I've been playing around with my RMD / QCD / conversion spreadsheets again. I am trying to figure out in some detail how I want to even out my tax bracket over time.

I am single and 52. I plan to 85; my life expectancy is probably there or a bit more if I'm reasonably lucky.

It appears to me that the first three IRMAA breakpoints occur between the 22% and 24% bracket for single filing status.

What I have discovered is that I am in the position where I get to choose whether to convert up to the top of the 22% or 24% bracket over the next several years. There is about a $90K difference between those two points.

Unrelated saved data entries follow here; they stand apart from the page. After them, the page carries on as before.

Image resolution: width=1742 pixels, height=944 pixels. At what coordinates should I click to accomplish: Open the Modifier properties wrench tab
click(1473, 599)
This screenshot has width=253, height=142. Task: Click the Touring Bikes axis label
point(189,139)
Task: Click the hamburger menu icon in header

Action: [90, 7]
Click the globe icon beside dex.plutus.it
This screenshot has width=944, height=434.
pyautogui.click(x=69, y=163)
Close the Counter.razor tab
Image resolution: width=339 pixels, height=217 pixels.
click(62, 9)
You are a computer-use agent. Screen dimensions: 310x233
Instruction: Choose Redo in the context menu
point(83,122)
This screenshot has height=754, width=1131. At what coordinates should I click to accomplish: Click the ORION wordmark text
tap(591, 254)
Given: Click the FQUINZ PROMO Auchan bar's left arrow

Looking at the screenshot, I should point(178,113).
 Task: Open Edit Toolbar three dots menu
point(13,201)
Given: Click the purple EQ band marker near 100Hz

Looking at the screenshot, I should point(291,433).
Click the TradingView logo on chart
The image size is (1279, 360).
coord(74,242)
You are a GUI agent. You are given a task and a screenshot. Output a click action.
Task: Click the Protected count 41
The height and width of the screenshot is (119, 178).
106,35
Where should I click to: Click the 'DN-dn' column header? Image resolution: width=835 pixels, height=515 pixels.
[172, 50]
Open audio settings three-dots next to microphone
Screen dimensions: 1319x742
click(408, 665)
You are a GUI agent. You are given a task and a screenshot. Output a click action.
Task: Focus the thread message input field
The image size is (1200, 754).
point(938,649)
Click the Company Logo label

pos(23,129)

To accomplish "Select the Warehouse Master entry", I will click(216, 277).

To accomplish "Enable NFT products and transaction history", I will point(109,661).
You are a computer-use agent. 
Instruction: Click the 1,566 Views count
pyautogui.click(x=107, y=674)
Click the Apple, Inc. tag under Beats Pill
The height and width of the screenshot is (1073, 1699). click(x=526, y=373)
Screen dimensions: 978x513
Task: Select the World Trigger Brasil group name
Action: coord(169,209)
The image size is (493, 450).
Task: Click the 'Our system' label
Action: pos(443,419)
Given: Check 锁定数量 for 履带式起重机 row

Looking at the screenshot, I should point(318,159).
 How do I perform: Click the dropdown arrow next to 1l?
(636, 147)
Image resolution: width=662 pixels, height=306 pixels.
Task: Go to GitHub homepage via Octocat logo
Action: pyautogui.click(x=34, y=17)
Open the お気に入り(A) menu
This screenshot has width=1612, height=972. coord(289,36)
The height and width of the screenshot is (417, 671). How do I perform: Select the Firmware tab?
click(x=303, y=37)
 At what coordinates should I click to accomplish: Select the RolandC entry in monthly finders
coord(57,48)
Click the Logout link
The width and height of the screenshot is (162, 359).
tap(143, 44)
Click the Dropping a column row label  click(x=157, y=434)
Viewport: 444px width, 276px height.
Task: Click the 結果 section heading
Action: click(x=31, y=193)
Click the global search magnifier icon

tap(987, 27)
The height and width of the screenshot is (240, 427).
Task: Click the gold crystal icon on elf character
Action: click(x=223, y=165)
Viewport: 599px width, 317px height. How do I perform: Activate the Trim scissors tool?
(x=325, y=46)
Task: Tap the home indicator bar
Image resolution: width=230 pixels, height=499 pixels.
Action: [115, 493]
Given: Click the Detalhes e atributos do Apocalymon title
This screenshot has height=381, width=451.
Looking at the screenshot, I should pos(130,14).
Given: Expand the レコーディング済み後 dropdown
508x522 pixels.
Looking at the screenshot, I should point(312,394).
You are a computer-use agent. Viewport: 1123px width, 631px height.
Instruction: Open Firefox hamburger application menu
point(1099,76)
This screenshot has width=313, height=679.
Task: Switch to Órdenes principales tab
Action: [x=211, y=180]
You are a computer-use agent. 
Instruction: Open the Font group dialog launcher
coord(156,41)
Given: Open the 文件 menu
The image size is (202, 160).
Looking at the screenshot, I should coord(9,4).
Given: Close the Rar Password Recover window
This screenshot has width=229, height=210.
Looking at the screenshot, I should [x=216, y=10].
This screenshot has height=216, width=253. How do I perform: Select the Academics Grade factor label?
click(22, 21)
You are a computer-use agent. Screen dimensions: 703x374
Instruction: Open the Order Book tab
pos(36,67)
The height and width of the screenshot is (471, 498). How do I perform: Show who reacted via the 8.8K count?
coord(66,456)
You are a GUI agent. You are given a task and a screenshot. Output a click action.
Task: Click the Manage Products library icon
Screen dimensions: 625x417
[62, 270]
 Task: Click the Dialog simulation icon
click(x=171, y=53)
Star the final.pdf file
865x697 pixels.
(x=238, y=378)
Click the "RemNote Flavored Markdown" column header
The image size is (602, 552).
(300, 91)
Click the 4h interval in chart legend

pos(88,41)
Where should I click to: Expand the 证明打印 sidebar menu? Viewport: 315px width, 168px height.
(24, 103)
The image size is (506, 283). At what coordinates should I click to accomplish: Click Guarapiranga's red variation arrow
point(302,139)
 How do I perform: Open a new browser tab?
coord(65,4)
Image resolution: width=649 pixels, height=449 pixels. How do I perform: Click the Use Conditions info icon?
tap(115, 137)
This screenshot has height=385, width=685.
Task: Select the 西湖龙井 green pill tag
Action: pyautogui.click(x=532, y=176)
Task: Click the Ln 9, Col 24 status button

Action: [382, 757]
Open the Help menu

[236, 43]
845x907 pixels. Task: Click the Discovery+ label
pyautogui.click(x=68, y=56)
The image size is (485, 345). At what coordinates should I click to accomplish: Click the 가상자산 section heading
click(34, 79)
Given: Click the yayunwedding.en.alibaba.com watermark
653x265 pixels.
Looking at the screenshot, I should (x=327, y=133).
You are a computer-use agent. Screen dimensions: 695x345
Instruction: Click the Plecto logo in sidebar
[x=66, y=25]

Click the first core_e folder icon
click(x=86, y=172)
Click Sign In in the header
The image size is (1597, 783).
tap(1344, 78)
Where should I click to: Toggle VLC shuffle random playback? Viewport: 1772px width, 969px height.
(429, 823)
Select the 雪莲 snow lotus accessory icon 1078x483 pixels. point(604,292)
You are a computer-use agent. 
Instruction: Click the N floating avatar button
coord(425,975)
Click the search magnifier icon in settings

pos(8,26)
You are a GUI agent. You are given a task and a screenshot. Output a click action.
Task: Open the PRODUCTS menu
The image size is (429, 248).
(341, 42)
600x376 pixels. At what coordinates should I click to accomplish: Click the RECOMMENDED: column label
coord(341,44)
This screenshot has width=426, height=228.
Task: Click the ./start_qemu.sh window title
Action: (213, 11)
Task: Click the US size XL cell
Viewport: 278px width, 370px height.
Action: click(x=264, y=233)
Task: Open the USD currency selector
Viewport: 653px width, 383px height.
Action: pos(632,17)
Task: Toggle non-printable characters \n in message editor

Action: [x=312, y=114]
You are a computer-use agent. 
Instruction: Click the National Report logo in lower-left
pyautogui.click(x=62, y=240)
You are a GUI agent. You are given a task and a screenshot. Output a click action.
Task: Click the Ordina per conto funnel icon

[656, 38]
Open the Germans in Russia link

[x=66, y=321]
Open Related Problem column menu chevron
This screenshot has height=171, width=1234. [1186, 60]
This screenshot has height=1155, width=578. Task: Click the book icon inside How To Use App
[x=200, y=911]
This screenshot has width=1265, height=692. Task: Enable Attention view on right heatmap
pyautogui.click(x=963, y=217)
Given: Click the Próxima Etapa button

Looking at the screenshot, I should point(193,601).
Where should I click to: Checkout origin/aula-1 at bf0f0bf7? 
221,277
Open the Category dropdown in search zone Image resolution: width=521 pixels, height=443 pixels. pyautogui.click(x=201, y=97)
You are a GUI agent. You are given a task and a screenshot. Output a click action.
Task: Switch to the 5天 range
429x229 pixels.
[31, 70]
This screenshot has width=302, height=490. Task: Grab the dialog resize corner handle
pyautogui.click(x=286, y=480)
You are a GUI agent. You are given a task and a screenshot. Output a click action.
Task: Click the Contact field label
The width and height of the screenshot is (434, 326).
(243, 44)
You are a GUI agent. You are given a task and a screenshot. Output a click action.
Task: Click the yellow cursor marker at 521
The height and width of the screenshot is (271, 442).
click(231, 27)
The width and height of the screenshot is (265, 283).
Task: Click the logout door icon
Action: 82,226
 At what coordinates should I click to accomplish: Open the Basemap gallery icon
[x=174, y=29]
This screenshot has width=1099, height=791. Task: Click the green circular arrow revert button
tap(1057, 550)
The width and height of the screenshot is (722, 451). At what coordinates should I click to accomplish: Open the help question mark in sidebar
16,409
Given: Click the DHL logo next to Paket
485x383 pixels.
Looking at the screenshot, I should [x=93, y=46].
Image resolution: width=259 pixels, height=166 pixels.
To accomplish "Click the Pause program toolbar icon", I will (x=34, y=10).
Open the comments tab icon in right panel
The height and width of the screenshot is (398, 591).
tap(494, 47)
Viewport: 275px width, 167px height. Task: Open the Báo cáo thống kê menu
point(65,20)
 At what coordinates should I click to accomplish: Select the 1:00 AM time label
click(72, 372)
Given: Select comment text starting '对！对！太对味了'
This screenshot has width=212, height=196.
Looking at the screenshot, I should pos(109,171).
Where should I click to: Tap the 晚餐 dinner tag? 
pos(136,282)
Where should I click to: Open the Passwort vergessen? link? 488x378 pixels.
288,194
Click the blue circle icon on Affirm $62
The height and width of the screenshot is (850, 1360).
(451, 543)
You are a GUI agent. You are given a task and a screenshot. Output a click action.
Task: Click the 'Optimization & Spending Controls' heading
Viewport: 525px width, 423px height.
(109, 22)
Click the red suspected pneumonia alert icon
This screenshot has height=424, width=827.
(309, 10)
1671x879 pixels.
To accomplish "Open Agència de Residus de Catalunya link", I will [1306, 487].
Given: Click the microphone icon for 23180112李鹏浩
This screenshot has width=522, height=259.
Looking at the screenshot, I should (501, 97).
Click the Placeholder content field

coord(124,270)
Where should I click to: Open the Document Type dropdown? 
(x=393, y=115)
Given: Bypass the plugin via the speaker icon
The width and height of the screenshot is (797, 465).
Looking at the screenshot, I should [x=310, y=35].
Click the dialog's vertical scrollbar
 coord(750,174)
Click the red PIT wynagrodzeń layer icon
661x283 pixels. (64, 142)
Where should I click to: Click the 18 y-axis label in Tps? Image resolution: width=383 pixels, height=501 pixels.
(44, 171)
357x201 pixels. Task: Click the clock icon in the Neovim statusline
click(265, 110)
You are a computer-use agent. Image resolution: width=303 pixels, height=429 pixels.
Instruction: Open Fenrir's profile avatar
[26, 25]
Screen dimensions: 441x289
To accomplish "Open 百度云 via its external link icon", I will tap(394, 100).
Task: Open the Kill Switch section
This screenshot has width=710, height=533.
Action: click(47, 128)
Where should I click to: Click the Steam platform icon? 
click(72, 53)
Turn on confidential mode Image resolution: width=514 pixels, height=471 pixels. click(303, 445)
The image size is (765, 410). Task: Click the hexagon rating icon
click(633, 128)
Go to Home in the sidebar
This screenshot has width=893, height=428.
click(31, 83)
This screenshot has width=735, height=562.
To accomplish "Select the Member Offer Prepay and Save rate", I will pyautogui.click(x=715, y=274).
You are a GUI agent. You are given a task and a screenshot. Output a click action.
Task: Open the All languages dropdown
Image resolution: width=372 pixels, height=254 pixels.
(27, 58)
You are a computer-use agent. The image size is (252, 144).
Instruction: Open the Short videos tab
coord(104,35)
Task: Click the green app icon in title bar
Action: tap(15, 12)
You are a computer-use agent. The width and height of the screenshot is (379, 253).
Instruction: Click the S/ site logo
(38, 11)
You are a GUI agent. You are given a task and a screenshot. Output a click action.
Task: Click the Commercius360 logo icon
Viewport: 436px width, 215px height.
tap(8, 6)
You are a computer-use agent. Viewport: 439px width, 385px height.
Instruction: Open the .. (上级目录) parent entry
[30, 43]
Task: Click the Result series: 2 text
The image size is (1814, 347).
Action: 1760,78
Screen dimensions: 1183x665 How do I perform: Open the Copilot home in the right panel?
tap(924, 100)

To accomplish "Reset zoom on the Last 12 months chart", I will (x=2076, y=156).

Assume for the sake of discussion that I have the money to pay the conversion taxes in my taxable account.

1. I am seeing a seesaw effect where, if I convert to 24% instead of 22% in an earlier year (say 2027 when I'm 58), that whacks down my IRA balance to where I can have more later years in lower IRMAA brackets.

2. I also see a smaller seesaw effect where, if I convert up to the first or second IRMAA breakpoint a year or two earlier in my 70's, then I can avoid the third IRMAA breakpoint when I'm about 85.

I don't think it matters a whole lot, but any input on whether anyone "pays for" a longer period in a lower bracket later with an earlier Roth conversion "big gulp"? I'd appreciate thoughts on the tradeoffs.

The only things that have occurred to me is (a) IRMAA breakpoints don't matter before age 65 or so, (b) whether I have the money available to pay the taxes, (c) doing this seesaw now and converting to 24% early means I'm voluntarily paying more taxes now in an effort to potentially avoid some taxes later, (d) the growth that I'm projecting may not materialize.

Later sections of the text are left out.